Eliza Doolittle

18 Eylül 2010

Çarpıcı Başlıklar Ülkesi!

Zarf-mazruf tartışmalarında bütünlük ilkesini savunur; aşk meşk- sosyal ilişkiler ağı- kariyer fırsatları...

Zarf-mazruf tartışmalarında bütünlük ilkesini savunur; aşk meşk- sosyal ilişkiler ağı- kariyer fırsatları vb tanışmalarda ilk izlenimlerin önemini, sonradan yaşanmışlıklarla derinleşen izlenimlerle olabildiğince eş tutarım. Yazılı basında da, bazen başlığın ya da resmin, yazının kendisi kadar önemli olduğunu düşünüyorum. Yazı çizi işleriyle teşrik-i mesaimiz henüz kısıtlı, bloglamadan, köşe yazmacılık öğrenmeye mutlu gururlu terfimiz pek taze olsa da, paket ve pazarlamanın önemini azımsayacak değilim tabii! 
Ancak bu başlık işi, bazen de öyle aşıp taşıyor, öyle yazıyla ilgisiz, ya da “yok artık” çağrışımlarla dikkat çekmeye oynuyor, öyle sağ gösterip sol çakıyor ki, bazı gazetelerin “arka sayfaya popo resmi basabilmek adına uyduramayacakları hiçbir moda/iklim/turizm haberi yoktur”a dönüyor olay! 
Bakalım bu hafta neler neler olmuş... 

'SEN MİSİN GERDEK GECESİ SEVİŞMEK İSTEYEN?' (13.09.2010 RADİKAL)

Samsun'da, gerdek gecesi cinsel ilişkiye girmek istememesine rağmen kendisini zorlayan eşi 31 yaşındaki Kenan Akkaya'yı sırtından bıçaklayarak yaraladığı suçlamasıyla tutuksuz yargılanan 19 yaşındaki Özge Şenol, 3 bin TL para cezasına çarptırıldı. 
Haber zaten kendi öyküsünü anlatıyor. İstemeden, tanımadan, bilmeden, büyümeden, yaşamadan, kendisinden 12 yaş büyük bir adamla evlendirilmiş, eğitimsiz, mutsuz, çaresiz kızcağıza mı; magazin programlarını izleye izleye, kahvehane muhabbetlerinde dinleye dinleye cinselliği “öğrenmiş”;  “maço” erkek sosyalizasyonunun her türlüsünden geçmiş; resmi nikahı kıydığı “helaliyle halvet olmayı”, kadının korkularına, kaygılarına rağmen kendine acil hak gören zavallıya mı; topluca halimize mi yanmalı diye düşünerek insan, derin derin iç çekiyor. 
Diğer yandan da, Türkiye’nin “göreceli” sağlam duruşlu, vizyonu açık, en “o bir radikal” gazetelerinden biri, bunu bu başlıkla nasıl duyuruyor, anlamak mümkün değil.
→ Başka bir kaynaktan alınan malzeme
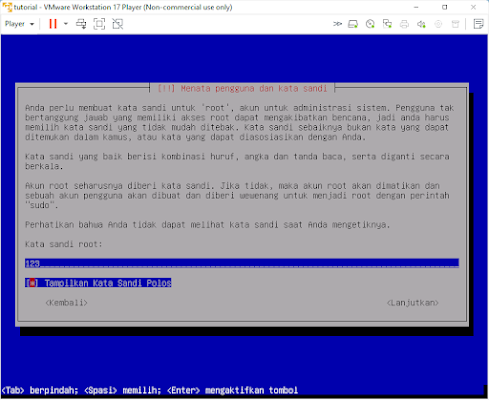
Task: Open the message log notes icon
Action: pyautogui.click(x=479, y=24)
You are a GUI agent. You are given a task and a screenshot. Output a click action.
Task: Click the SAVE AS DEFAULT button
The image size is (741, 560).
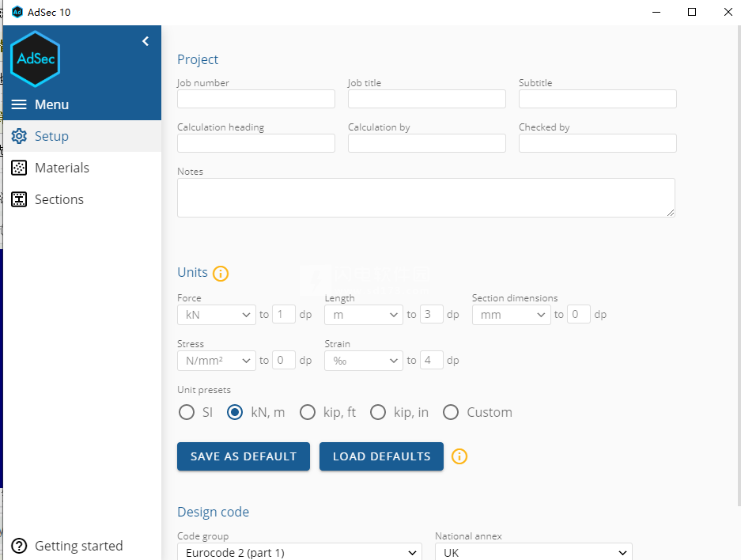pos(244,456)
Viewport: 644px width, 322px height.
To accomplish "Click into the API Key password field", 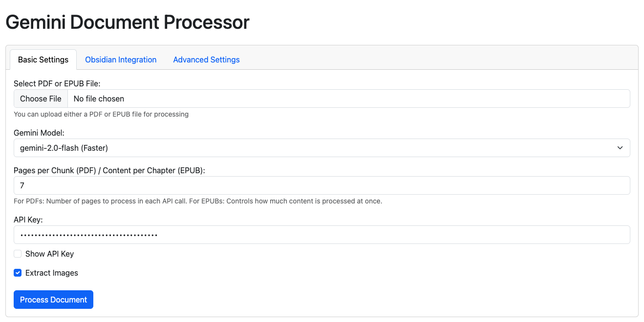I will pyautogui.click(x=322, y=235).
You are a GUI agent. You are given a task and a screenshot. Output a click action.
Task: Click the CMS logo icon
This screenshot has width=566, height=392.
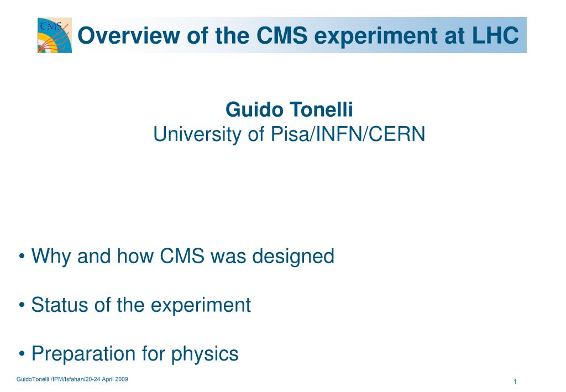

Onun notu çok daha beter: Otur, sıfır.
*** 
'ÇAPKIN OLACAK ERKEK İLK 6 AYDA BELLİ OLUR' (16.09.2010 MİLLİYET)

Amerikan Ulusal Bilim Akademisi’nin yaptığı araştırmada 800 erkek doğumundan itibaren izlendi. İlk altı ayda hızla büyüyen çocukların ergenliğe daha erken girdiği, daha yüksek testosteron seviyesine sahip olduğu görüldü.
Ulusal Bilim Akademisi yıllar boyu uğraşmış, 800 erkek çocuğunu doğumundan itibaren izlemiş, genetik kodlar, çevresel faktörler vb, her türlü etkenle ilk 6 aydaki büyüme ve gelişme hızlarının, daha sonraki yıllarda da sürdüğünü, bu doğrultuda ömrün ilk 6 ayının, büyüme, beslenme, gelişme açısından ne kadar yaşamsal önem taşıyan bir süreç olduğu bulgusunu doğrulamış.  Ne var ki, yine “göreceli” nitelikli gazetelerimizden Milliyet bu başlığıyla ne yapmış, “oğlum, göster amcalara pipini”den bir cümle ileri gidememiş!
***

'BİR TAŞLA ÜÇ KUŞ' (15.09.2010 CUMHURİYET)
ABD’nin New York kentinde süren Mercedes-Benz Moda Haftası birbirinden renkli görüntülere ev sahipliği yapıyor. Moda haftasında koleksiyonunu sergileyen Belçika asıllı Amerikalı modacı Diane Von Furstenberg yavru ağzı rengindeki bluzuyla övgü almayı başardı. Önden, arkadan ve yandan seksi görüntüler verdiren bluz, rengi, kesimi ve havasıyla defilenin unutulmaz parçaları arasına girdi.
Yorumum yoktur. Yalnız, “üç kuş”un, detaylı dekolte fotoğrafları da, bir yetmemiş, ille de üç ayrı açıdan verilmiş, yanlış anlaşılmasın... 
 ***

'BAYKALIN KÜTÜĞÜNÜ BEN KONTROL EDERDİM' (17.09.2010 RADİKAL)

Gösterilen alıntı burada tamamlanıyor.